If anything goes wrong during deployment, the logs are quite easy to understand, if you could handle AWS, Render will feel like a child’s play.

Comparison

While AWS provides powerful tools for managing your infrastructure, it can be complex and challenging for beginners.

Render.com offers a simpler alternative that abstracts away much of the complexity, allowing you to focus on building your application.

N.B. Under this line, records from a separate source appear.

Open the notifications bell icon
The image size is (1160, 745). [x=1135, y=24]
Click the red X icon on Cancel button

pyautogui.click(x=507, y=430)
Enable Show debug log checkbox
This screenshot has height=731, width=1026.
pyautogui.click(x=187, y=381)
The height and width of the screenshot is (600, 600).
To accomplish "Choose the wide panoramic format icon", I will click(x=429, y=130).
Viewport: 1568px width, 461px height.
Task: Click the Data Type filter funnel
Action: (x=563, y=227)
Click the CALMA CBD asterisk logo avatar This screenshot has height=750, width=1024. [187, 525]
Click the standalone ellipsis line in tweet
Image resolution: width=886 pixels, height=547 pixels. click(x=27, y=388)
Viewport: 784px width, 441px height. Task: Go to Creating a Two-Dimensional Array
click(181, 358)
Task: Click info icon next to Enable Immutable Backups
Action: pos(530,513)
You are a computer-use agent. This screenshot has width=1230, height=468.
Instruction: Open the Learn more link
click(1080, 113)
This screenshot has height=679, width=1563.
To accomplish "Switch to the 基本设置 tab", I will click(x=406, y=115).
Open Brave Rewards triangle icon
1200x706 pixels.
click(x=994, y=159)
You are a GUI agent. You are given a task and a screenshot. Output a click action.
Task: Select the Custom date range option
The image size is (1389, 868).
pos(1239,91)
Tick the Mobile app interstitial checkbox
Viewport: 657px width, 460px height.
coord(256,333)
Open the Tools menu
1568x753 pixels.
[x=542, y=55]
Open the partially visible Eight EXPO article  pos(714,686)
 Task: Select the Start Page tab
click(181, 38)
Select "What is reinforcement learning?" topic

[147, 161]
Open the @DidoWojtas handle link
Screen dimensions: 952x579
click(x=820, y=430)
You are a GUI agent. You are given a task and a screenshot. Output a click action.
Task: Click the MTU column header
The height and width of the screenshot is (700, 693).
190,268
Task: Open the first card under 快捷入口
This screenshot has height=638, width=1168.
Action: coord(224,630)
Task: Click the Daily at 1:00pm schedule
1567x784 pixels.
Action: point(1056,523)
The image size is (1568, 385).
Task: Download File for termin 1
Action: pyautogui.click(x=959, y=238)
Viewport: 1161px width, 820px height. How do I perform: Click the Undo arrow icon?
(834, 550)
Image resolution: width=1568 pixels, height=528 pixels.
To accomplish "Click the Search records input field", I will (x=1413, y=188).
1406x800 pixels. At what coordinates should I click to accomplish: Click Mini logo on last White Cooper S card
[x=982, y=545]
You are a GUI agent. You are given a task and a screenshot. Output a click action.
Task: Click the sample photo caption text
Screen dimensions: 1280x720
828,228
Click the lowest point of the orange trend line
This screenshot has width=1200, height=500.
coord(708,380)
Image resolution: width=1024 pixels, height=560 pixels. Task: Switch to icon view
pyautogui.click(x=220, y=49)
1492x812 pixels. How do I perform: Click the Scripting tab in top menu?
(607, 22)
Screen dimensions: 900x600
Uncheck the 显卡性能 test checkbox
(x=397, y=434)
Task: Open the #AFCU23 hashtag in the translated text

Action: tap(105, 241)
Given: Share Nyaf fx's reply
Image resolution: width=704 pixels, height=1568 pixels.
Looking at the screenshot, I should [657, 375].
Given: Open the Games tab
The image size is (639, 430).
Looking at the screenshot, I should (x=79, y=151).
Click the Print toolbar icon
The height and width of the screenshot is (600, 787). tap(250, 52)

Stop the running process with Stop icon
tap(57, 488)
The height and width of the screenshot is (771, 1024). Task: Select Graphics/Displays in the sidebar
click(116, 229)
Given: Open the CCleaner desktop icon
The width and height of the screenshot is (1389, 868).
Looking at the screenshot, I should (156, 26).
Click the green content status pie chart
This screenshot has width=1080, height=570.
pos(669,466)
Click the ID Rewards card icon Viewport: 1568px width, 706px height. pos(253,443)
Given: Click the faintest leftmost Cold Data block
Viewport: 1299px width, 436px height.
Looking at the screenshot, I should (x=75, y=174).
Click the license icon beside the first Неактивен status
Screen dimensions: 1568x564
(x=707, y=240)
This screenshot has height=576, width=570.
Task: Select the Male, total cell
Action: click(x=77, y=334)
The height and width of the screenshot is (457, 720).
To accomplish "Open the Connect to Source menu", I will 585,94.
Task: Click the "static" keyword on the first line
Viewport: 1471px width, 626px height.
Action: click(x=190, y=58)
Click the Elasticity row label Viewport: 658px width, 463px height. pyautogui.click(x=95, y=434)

Feature / Factor AWS (with ALB) Render.com
Ease of Setup Steep learning curve, multiple services to configure Very straightforward, deploy in minutes
Deployment Speed Slower: requires manual setup of ECS, ALB, networking Faster: connect repo, set commands, done
Scalability Highly scalable with fine-grained control Scales automatically, but fewer configuration options
Cost Pay-as-you-go, can get expensive for small projects Free tier for small apps; predictable paid plans
Custom Domains Supported, requires Route 53 or similar Supported, built-in with SSL
Load Balancing Requires manual setup (ALB, target groups, listeners) Automatic: each service gets its own stable URL
Flexibility Extremely flexible, can integrate with hundreds of AWS services More limited feature set, focused on simplicity
Learning Value Great for learning cloud infrastructure Great for quick prototyping and MVPs
Best For Production-grade apps needing advanced networking and infrastructure control Developers who want fast deployment with minimal configuration

Which should you choose?

If you’re building a production-grade application that needs advanced networking, fine-grained scaling, or integration with a wide range of cloud services, AWS with an ALB is worth the extra effort. You’ll get enterprise-level reliability at the cost of complexity.

If speed, simplicity, and lower costs matter more, especially for prototypes, MVPs, or personal projects, Render.com is the clear winner. In many cases, you can even start on Render and later migrate to AWS when your infrastructure needs grow.